There are many examples of paranormal activity there. Objects move on their own in plain sight. Shadow people walk the halls. Ghostly figures dressed in attire out of place in time. Otherworldly voices captured on EVP (electronic voice phenomenon), and pretty much all things you would think occur in a haunted house.
The most haunted thing in the house though is a mirror. The Myrtle’s Plantation Mirror is famous worldwide for the paranormal activity that surrounds it. The origin story of the mirror isn’t true. The legend is just to attract tourists. But, the supernatural accounts concerning the mirror are very true. The legend revolves around the Myrtle family slave Chloe. Differing versions of the story contradict one another. Giving more evidence to the falsehood of the story. But basically, all outcomes are the same. Either Mr. Myrtle tried to force the slave Chloe to become a mistress and she refused, or she overheard sensitive information regarding Mr. Myrtle’s business through eavesdropping.
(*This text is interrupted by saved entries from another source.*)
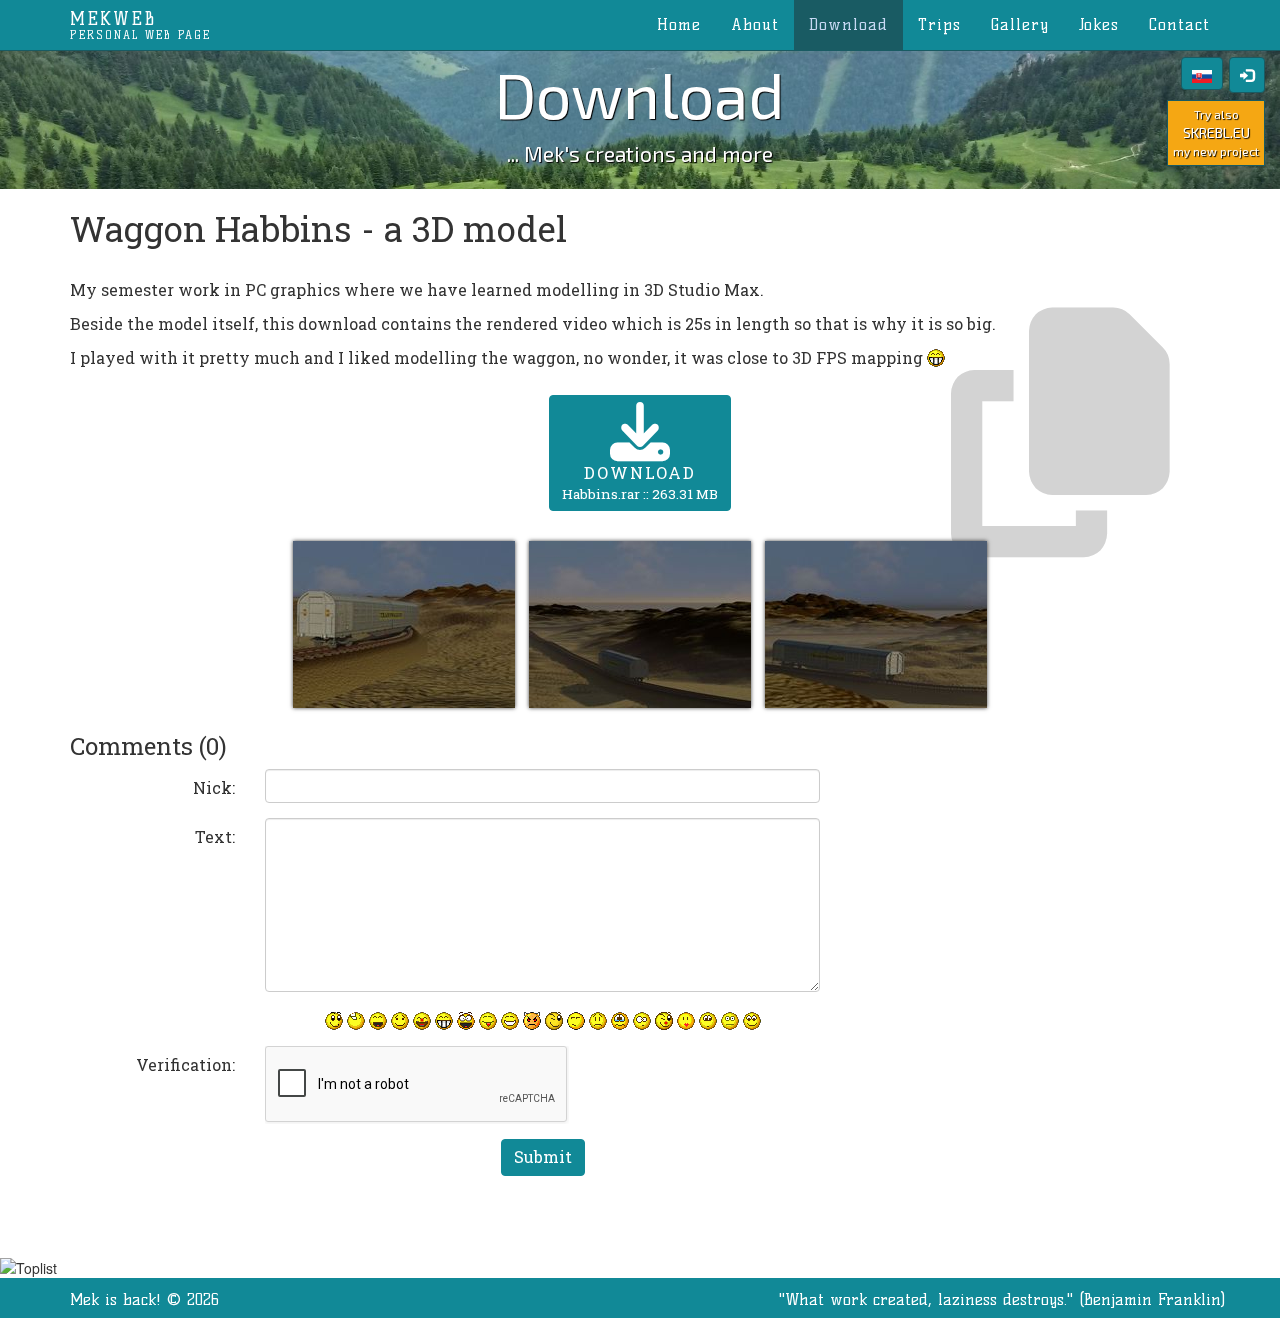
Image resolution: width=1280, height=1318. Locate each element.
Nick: (214, 787)
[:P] (488, 1021)
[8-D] (466, 1021)
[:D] (378, 1021)
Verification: (185, 1064)
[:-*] (686, 1021)
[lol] (356, 1021)
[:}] (334, 1021)
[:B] (444, 1021)
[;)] (554, 1021)
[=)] (400, 1021)
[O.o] (642, 1021)
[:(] (598, 1021)
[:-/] (576, 1021)
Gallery (1020, 24)
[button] (406, 622)
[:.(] (620, 1021)
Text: (215, 836)
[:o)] (422, 1021)
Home (679, 24)
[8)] (752, 1021)
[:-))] (510, 1021)
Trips (939, 24)
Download (848, 24)
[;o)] (664, 1021)
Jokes (1099, 24)
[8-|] (708, 1021)
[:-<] (532, 1021)
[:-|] (730, 1021)
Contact (1179, 24)
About (755, 24)
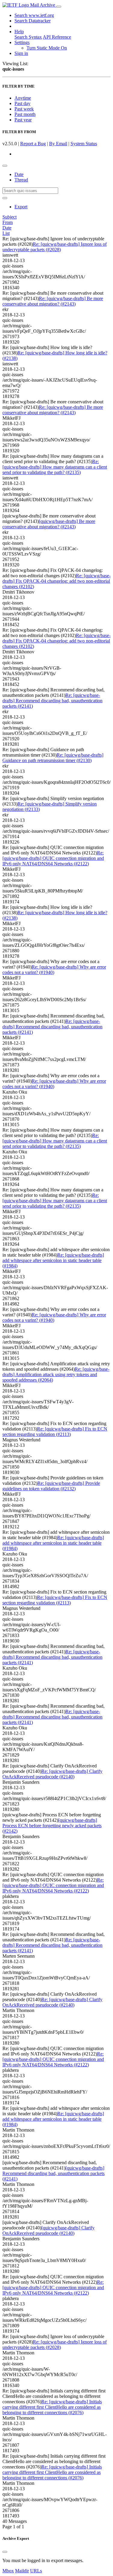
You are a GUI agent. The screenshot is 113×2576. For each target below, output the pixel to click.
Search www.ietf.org (34, 15)
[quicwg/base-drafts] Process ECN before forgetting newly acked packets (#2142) (52, 1826)
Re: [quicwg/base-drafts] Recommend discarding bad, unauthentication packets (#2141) (52, 701)
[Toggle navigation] (58, 7)
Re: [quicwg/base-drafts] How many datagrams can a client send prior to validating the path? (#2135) (54, 467)
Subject (9, 216)
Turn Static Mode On (47, 47)
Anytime (22, 98)
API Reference (57, 37)
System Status (84, 143)
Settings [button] (22, 42)
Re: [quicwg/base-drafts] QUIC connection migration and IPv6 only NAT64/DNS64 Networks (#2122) (53, 858)
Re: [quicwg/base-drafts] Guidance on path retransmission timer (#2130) (52, 757)
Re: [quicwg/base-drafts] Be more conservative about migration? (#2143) (52, 301)
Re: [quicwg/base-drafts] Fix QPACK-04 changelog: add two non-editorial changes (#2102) (56, 581)
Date (19, 174)
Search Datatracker (32, 20)
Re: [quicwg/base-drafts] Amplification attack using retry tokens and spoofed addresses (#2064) (55, 1374)
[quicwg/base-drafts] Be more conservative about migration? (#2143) (48, 524)
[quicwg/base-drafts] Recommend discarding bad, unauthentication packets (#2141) (53, 2173)
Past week (24, 108)
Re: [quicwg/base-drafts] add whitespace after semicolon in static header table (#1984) (53, 1260)
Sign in (21, 53)
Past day (22, 103)
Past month (25, 114)
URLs (36, 2570)
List (6, 233)
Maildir (22, 2570)
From (7, 222)
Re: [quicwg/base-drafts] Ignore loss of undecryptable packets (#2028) (54, 247)
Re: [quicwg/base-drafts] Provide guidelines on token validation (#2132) (51, 1486)
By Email (58, 143)
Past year (23, 119)
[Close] (4, 2552)
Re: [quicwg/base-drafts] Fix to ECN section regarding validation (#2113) (54, 1431)
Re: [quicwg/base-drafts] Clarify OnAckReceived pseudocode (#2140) (52, 1774)
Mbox (8, 2570)
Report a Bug (33, 143)
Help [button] (19, 31)
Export (20, 206)
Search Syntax (28, 37)
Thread (21, 179)
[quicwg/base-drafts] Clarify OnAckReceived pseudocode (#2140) (48, 2230)
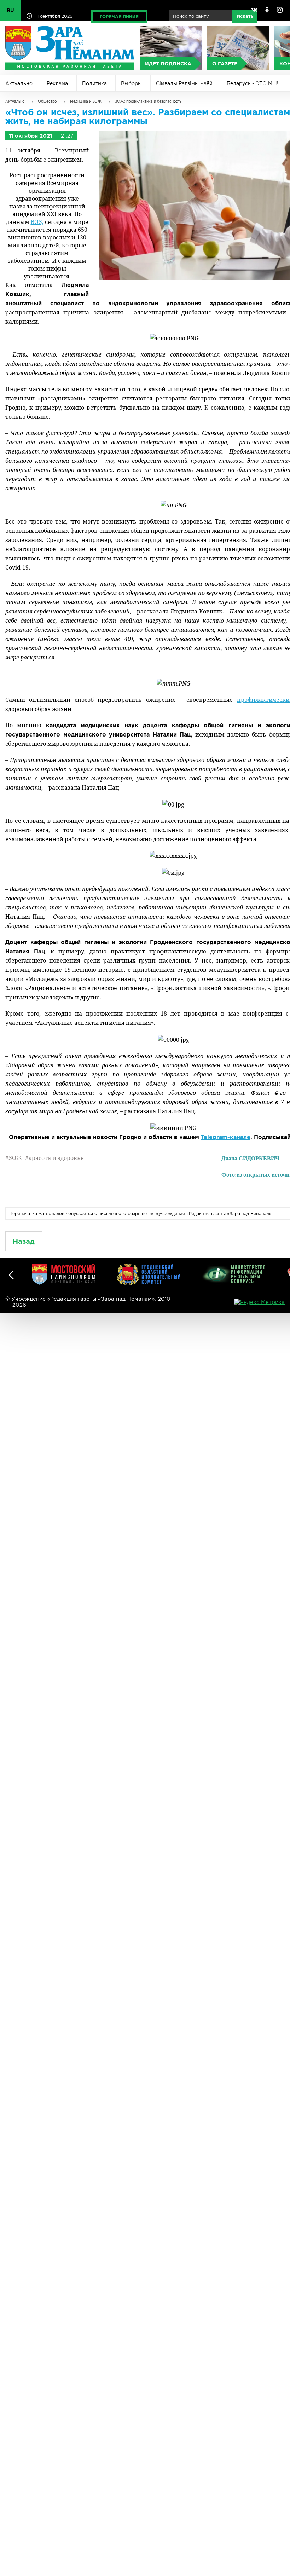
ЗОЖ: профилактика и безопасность (148, 101)
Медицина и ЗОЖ (86, 101)
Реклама (57, 83)
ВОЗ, (37, 222)
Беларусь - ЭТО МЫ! (252, 83)
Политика (94, 83)
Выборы (131, 83)
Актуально (19, 83)
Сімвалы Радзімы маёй (184, 83)
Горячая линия (119, 16)
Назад (24, 1241)
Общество (47, 101)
Either way, Chloe was punished by having her ear cut off. From that point on Chloe wore a green turban to hide the mutilation.
Later Chloe poisoned a cake. Contradicting versions of the legend say she did it in an attempt to get back in the good graces of her master by “saving” the poisoned Mr. Myrtle, or she poisoned the cake seeking good old-fashioned vengeance. Well, Mr. Myrtle didn’t eat the cake. His wife and children did, then shortly after died from the poison. The slave was then punished by being hung or drowned.
A tradition concerning mirrors in the old days was to cover them up when someone died. Otherwise, their spirit would become trapped in the mirror for eternity in the reversed realm. An odd superstition, but not to our ancestors. When Mr. Myrtle’s family and the slave Chloe perished, they’d failed to cover up the aforementioned Myrtle’s Plantation Mirror. Hence the notorious legend of the haunted object came into fruition.
The odd thing is even though the whole story is false, there’s a ghost often seen at the plantation that perfectly resembles the slave Chloe from the legend. Complete with the green turban and everything. However, this actually isn’t very uncommon concerning paranormal activity. Just like in seances and ouija boards, there’s always an entity willing to pretend to be what people want to see.
There’s also apparitions of Mr. Myrtle’s wife and children within the mirror or in the surrounding area. Children’s handprints are often on the surface as if coming from the other side of the mirror. Even if washed and cleaned, the handprints always come back. If you look into the mirror long enough, ghostly apparitions will stare back at you. When visitors take pictures of the haunted object many images show the distorted forms of otherworldly manifestations. Such as orbs and the like. Some pictures even seem like the image was captured through the opposite side of the mirror.
Drip marks run down the mirror no one can wipe away. Only to vanish later. And figures in old-timey clothing are seen standing behind onlookers but vanish when someone turns around to look at them. Anyone familiar with the Bloody Mary legend from childhood has grown up with a slight suspicion towards mirrors, and though the story behind the mirror is fiction, the paranormal activity surrounding it is very real.